> TEKS
* * * * * * *
‎Aspirasi Soal Bisnis dan Politik Dominasi Public Hearing Reformasi Polri di Makassar

MAKASSAR, ERAINSPIRASICOM — Kepercayaan publik terhadap institusi kepolisian menjadi isu utama yang mengemuka dalam public hearing Komisi Percepatan Reformasi Kepolisian Republik Indonesia (KPRP) di Makassar.

‎Dalam forum serap aspirasi yang digelar di Ruang Rapat Senat Fakultas Hukum Universitas Hasanuddin (Unhas), Selasa (16/12), berbagai elemen masyarakat secara terbuka menyuarakan kegelisahan terkait dugaan keterlibatan Polri dalam urusan bisnis, politik, hingga praktik korupsi.

‎Kegiatan yang difasilitasi Biro Hubungan Masyarakat Kementerian Sekretariat Negara RI itu menjadi bagian dari rangkaian kunjungan KPRP ke sejumlah daerah untuk menghimpun pandangan publik secara langsung sebelum merumuskan rekomendasi kebijakan kepada Presiden.

‎Public hearing dipimpin langsung oleh anggota KPRP, Prof Dr Mohammad Mahfud MD dan Jenderal Polisi (Purn.l) Badrodin Haiti, didampingi tim kelompok kerja komisi. Hadir sebagai peserta audiensi antara lain akademisi, pakar hukum, tokoh agama, tokoh perempuan, pengusaha, organisasi profesi, budayawan, hingga perwakilan mahasiswa.

‎Mahfud MD menegaskan, forum tersebut secara khusus difokuskan untuk mendengar keluhan dan usulan masyarakat, bukan untuk mengambil keputusan. Namun, besarnya aspirasi yang muncul dinilai mencerminkan kegelisahan publik yang meluas terhadap kondisi Polri saat ini. “Target kami hanya mendengar keluhan dan usul-usul masyarakat. Dan hari ini keluhan itu keluar sangat banyak. Artinya, target kami tercapai,” ungkapnya.

‎Ia mengungkapkan, aspirasi yang disampaikan di Makassar relatif serupa dengan masukan dari berbagai daerah lain. Menurutnya, pola keluhan yang berulang menunjukkan adanya persoalan struktural yang berdampak pada legitimasi Polri di mata publik. “Hampir sama suaranya dari seluruh Indonesia dan seluruh elemen. Sekarang masyarakat sedang sedih dengan situasi Polri,” katanya.
* * * * * * *
Catatan tentang pencarian letak elemen di layar
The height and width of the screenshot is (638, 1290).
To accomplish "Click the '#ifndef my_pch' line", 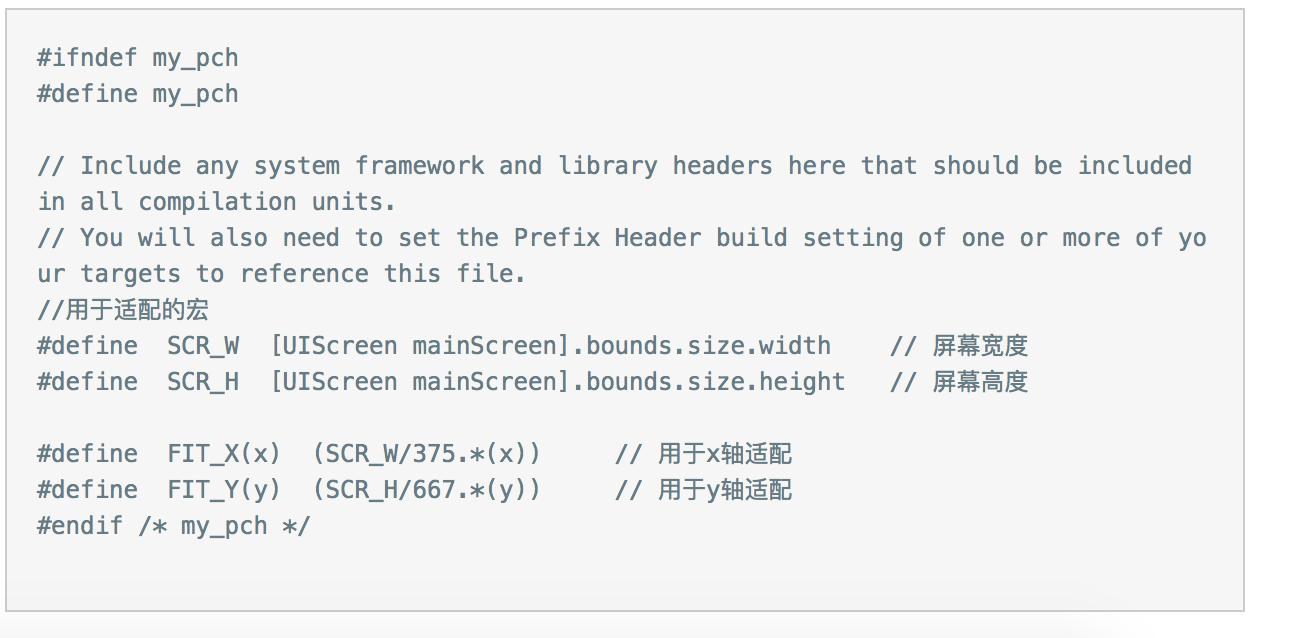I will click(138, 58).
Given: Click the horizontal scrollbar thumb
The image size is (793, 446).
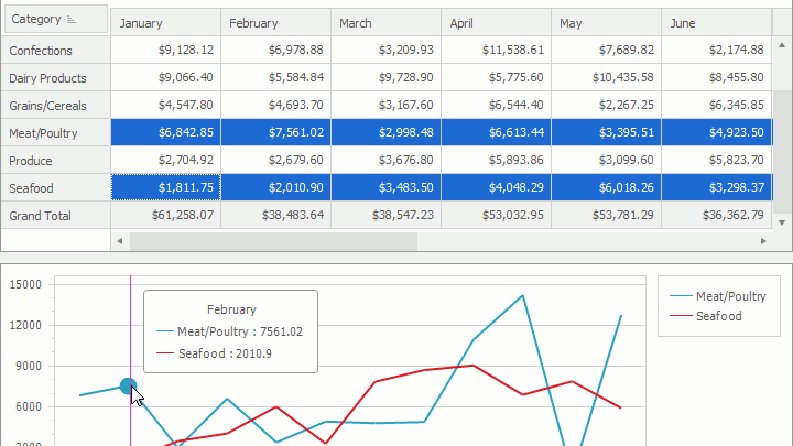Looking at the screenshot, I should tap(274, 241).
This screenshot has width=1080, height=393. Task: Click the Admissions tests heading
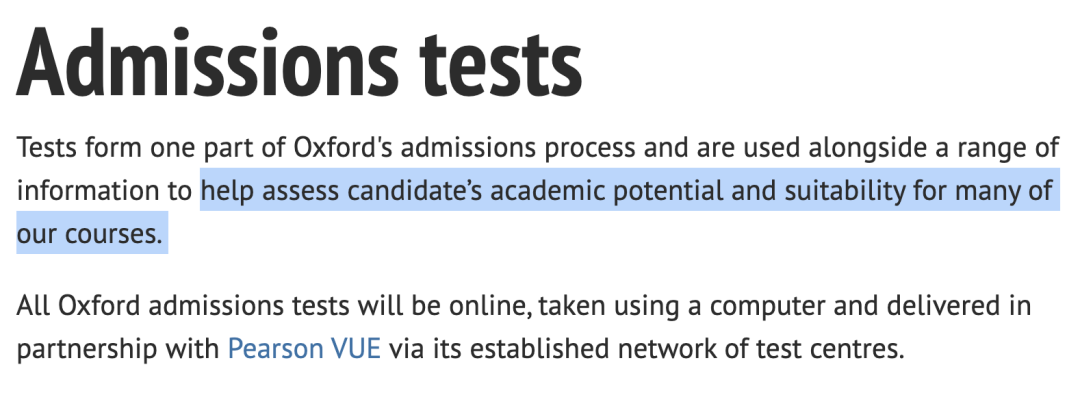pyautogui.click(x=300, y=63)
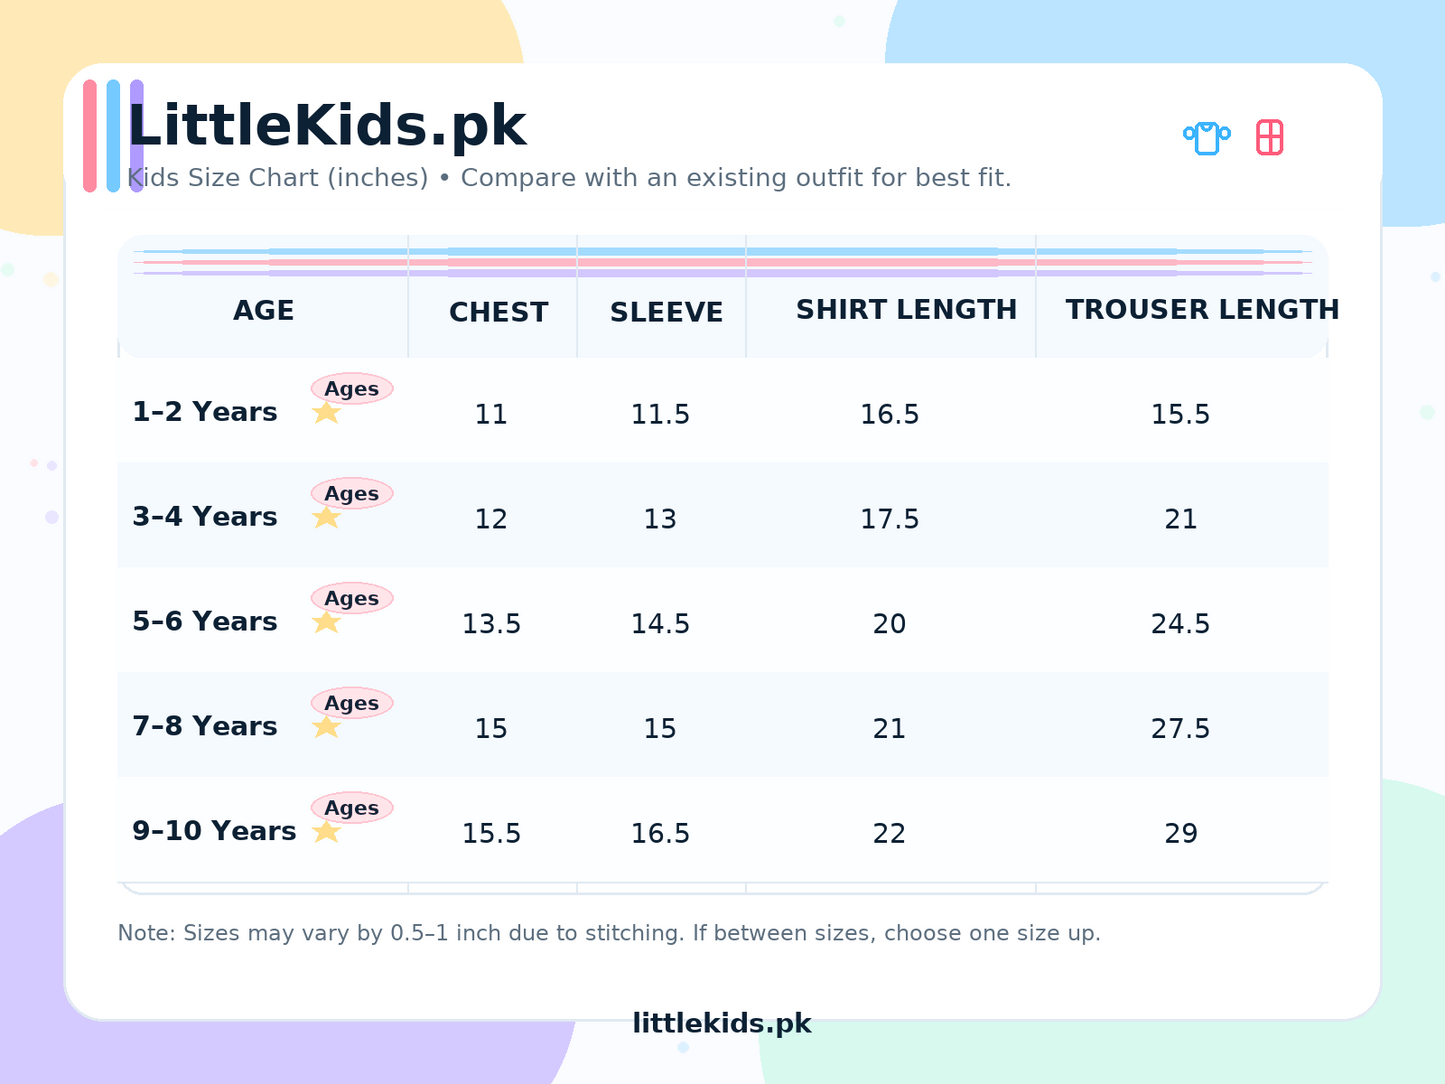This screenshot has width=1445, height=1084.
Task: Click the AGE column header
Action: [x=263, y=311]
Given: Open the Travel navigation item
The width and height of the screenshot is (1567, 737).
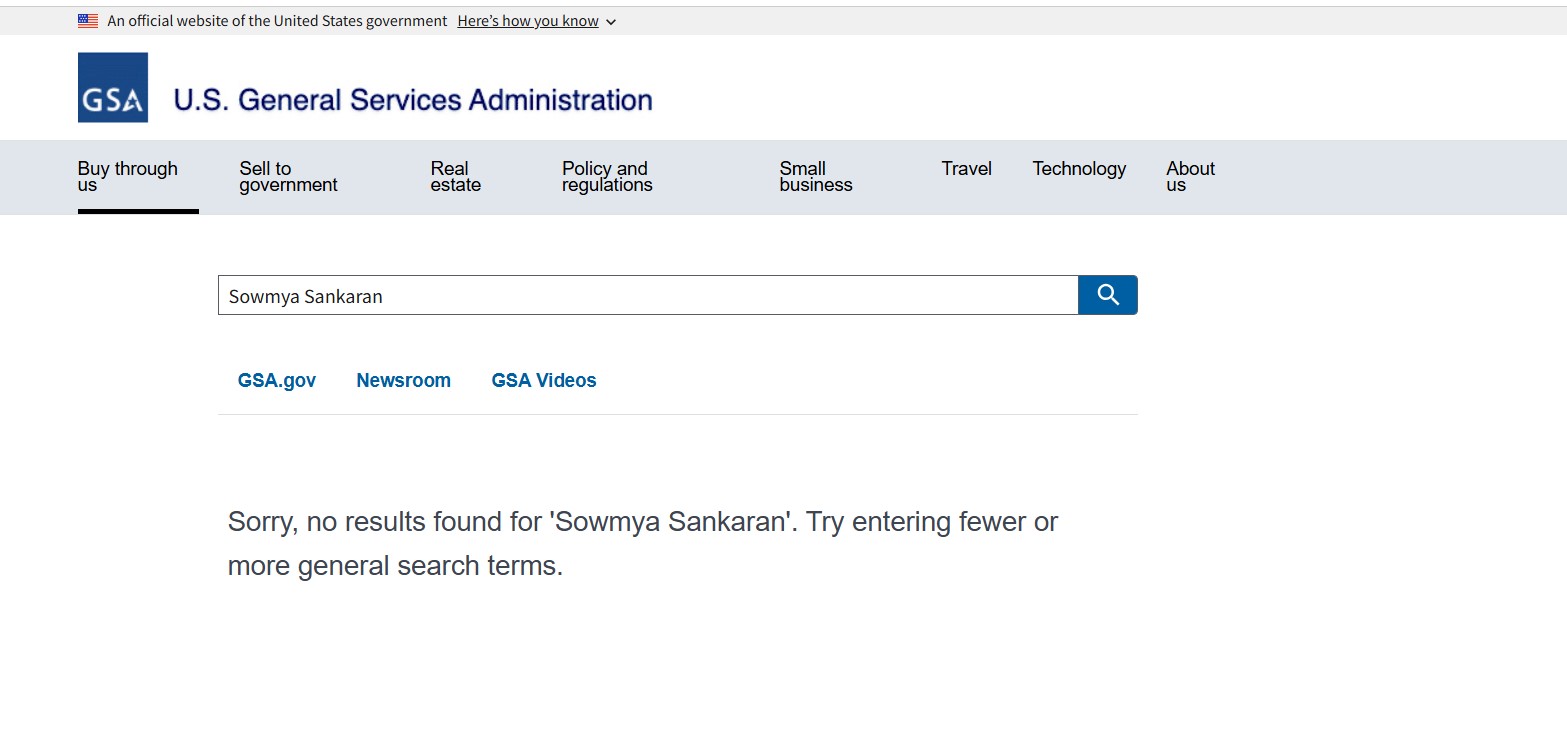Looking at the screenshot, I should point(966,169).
* * * * * * *
> INSTRUKSI KERJA
Tolong ketik ulang bagian berita tentang public hearing reformasi Polri di atas, antara "MAKASSAR, ERAINSPIRASICOM —" dan "(KPRP) di Makassar.", termasuk kedua bagian itu, tanpa mengubah apa pun.

> JAWABAN TUGAS
MAKASSAR, ERAINSPIRASICOM — Kepercayaan publik terhadap institusi kepolisian menjadi isu utama yang mengemuka dalam public hearing Komisi Percepatan Reformasi Kepolisian Republik Indonesia (KPRP) di Makassar.